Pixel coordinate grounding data
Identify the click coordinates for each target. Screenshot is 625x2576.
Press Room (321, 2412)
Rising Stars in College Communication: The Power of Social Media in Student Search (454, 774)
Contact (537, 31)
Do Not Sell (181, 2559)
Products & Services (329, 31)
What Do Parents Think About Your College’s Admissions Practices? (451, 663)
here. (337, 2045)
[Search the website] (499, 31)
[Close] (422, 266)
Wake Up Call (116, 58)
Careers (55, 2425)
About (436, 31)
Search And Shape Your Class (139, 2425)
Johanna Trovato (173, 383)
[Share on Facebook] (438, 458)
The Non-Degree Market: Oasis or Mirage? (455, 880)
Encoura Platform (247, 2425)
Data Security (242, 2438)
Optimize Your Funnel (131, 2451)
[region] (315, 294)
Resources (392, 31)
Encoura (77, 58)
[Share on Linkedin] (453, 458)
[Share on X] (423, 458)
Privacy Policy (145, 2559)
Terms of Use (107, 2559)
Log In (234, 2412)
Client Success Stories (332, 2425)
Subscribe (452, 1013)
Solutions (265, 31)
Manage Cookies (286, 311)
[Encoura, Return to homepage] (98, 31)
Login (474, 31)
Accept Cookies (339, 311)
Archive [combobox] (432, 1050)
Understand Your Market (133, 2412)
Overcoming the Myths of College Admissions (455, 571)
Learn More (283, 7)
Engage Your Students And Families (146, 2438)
...
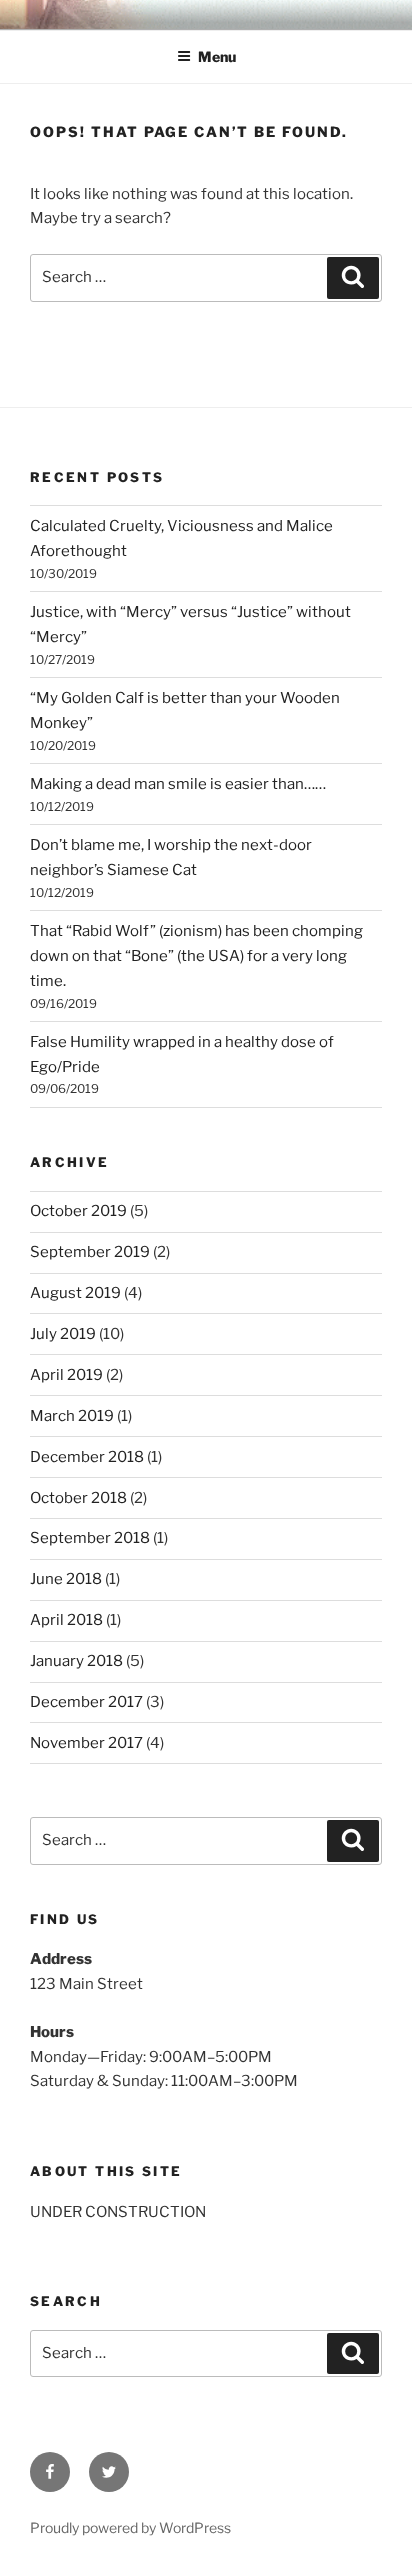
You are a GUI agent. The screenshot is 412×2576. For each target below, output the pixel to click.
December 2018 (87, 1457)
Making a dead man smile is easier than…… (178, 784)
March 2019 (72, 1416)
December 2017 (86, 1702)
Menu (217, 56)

**Action item**:
Which lines hold the word "Your"? Copy each of them from the records.

**Solved problem**:
What Do Parents Think About Your College’s Admissions Practices? (451, 663)
Search And Shape Your Class (139, 2425)
Optimize Your Funnel (131, 2451)
Understand Your Market (133, 2412)
Engage Your Students And Families (146, 2438)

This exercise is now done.